■ GIVEN DATA:
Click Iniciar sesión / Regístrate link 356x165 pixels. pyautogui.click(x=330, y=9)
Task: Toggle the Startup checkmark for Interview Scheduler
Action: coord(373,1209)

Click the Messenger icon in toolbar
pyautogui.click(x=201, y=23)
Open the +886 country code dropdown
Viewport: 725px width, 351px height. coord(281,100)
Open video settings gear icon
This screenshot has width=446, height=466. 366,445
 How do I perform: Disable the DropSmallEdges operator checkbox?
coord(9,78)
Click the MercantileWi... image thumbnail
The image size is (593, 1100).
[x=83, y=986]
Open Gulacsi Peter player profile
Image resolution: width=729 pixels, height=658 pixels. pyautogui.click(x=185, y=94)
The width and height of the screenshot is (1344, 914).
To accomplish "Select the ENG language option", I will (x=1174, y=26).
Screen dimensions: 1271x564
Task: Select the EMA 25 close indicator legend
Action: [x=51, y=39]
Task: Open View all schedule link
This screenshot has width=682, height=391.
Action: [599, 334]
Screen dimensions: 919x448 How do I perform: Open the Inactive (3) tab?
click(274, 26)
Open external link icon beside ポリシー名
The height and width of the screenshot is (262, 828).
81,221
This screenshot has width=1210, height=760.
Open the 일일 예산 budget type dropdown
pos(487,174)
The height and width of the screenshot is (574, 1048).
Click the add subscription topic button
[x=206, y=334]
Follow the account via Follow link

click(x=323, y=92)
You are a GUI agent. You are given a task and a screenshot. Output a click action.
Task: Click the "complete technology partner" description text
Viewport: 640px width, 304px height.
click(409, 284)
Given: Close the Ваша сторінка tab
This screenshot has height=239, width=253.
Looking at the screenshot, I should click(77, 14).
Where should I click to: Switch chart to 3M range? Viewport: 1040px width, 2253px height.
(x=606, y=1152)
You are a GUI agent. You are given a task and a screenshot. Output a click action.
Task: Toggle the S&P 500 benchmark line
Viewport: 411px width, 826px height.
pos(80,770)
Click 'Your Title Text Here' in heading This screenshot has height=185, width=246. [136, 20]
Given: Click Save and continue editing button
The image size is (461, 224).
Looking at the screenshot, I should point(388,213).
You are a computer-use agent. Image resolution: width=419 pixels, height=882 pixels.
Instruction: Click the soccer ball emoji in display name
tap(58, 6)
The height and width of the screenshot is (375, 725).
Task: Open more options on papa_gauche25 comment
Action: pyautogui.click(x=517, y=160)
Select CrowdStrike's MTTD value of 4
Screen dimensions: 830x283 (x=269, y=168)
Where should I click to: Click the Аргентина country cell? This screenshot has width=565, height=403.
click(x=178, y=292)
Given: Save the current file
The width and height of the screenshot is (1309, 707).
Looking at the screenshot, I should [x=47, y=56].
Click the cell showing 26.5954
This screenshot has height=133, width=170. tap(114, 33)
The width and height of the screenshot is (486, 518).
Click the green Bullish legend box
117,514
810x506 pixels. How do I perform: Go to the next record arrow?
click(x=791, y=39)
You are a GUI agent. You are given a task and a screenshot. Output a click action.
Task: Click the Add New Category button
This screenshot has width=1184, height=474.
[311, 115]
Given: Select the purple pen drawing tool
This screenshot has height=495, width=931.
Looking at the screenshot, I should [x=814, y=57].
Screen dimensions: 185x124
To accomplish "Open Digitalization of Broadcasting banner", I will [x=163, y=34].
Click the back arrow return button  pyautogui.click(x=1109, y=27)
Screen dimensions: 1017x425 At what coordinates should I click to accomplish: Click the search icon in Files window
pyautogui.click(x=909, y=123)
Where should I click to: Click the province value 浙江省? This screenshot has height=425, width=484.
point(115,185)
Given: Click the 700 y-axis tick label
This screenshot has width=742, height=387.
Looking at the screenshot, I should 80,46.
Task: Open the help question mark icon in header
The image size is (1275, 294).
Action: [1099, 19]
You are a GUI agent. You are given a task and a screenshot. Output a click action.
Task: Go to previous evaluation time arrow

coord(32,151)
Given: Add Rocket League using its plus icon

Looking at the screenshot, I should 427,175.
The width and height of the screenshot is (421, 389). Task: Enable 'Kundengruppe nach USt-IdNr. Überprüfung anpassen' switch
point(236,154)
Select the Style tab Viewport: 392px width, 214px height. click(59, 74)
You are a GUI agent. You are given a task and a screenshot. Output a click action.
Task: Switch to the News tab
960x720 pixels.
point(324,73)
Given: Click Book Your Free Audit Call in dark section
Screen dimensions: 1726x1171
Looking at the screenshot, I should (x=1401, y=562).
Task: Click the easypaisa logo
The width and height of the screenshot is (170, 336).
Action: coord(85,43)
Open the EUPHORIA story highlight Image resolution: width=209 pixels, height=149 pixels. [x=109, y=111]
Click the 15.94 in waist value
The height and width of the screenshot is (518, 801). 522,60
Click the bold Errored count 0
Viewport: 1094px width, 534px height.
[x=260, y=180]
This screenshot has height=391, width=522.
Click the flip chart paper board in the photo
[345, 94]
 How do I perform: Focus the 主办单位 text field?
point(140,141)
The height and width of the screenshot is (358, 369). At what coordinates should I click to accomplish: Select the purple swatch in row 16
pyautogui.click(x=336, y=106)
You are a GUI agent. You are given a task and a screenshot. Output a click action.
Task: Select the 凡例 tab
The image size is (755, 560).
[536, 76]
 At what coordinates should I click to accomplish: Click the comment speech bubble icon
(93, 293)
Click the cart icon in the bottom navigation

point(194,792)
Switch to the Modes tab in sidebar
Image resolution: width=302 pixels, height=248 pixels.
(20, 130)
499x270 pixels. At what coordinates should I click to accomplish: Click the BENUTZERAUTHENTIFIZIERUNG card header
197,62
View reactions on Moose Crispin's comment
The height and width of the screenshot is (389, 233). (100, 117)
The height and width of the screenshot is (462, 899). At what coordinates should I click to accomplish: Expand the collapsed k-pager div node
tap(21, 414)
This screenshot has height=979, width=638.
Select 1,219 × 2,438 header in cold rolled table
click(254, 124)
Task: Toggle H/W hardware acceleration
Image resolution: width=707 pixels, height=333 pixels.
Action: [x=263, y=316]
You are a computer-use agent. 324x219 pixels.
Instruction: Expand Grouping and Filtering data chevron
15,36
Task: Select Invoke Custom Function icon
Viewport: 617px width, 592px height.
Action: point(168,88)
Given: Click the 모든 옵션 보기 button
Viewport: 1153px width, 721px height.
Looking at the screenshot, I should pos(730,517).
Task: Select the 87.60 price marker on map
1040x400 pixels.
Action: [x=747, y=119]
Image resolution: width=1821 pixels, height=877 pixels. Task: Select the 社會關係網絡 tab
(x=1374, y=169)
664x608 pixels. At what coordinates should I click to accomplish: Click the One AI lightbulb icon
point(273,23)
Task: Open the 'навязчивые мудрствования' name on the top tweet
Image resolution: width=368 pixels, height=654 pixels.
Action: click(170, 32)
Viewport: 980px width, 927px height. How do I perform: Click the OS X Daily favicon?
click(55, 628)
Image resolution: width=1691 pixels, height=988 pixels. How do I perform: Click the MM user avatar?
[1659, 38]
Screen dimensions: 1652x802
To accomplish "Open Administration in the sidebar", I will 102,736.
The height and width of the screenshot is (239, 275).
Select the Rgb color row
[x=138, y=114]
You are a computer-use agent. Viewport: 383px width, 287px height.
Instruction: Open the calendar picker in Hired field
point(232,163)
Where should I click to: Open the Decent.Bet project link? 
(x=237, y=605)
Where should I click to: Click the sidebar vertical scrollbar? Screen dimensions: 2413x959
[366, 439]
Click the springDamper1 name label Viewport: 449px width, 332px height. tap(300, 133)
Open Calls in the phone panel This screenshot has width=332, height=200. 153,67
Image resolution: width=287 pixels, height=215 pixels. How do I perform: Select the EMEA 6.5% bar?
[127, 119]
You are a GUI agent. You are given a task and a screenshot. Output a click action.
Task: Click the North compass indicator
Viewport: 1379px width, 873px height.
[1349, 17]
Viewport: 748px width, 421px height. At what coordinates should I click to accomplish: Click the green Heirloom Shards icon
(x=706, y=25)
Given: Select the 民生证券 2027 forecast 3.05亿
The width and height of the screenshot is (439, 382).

■ DIRECTIONS: In the entries, find the line containing "Task: Select Invoke Custom Function icon" and output it and all remaining lines exactly.

■ SOLUTION TO THIS PROBLEM:
Task: Select Invoke Custom Function icon
Viewport: 617px width, 592px height.
Action: point(168,88)
Given: Click the 모든 옵션 보기 button
Viewport: 1153px width, 721px height.
Looking at the screenshot, I should pos(730,517).
Task: Select the 87.60 price marker on map
1040x400 pixels.
Action: [x=747, y=119]
Image resolution: width=1821 pixels, height=877 pixels. Task: Select the 社會關係網絡 tab
(x=1374, y=169)
664x608 pixels. At what coordinates should I click to accomplish: Click the One AI lightbulb icon
point(273,23)
Task: Open the 'навязчивые мудрствования' name on the top tweet
Image resolution: width=368 pixels, height=654 pixels.
Action: click(170, 32)
Viewport: 980px width, 927px height. How do I perform: Click the OS X Daily favicon?
click(55, 628)
Image resolution: width=1691 pixels, height=988 pixels. How do I perform: Click the MM user avatar?
[1659, 38]
Screen dimensions: 1652x802
To accomplish "Open Administration in the sidebar", I will 102,736.
The height and width of the screenshot is (239, 275).
Select the Rgb color row
[x=138, y=114]
You are a computer-use agent. Viewport: 383px width, 287px height.
Instruction: Open the calendar picker in Hired field
point(232,163)
Where should I click to: Open the Decent.Bet project link? 
(x=237, y=605)
Where should I click to: Click the sidebar vertical scrollbar? Screen dimensions: 2413x959
[366, 439]
Click the springDamper1 name label Viewport: 449px width, 332px height. tap(300, 133)
Open Calls in the phone panel This screenshot has width=332, height=200. 153,67
Image resolution: width=287 pixels, height=215 pixels. How do I perform: Select the EMEA 6.5% bar?
[127, 119]
You are a GUI agent. You are given a task and a screenshot. Output a click action.
Task: Click the North compass indicator
Viewport: 1379px width, 873px height.
[1349, 17]
Viewport: 748px width, 421px height. At what coordinates should I click to accomplish: Click the green Heirloom Shards icon
(x=706, y=25)
Given: Select the 民生证券 2027 forecast 3.05亿
The width and height of the screenshot is (439, 382).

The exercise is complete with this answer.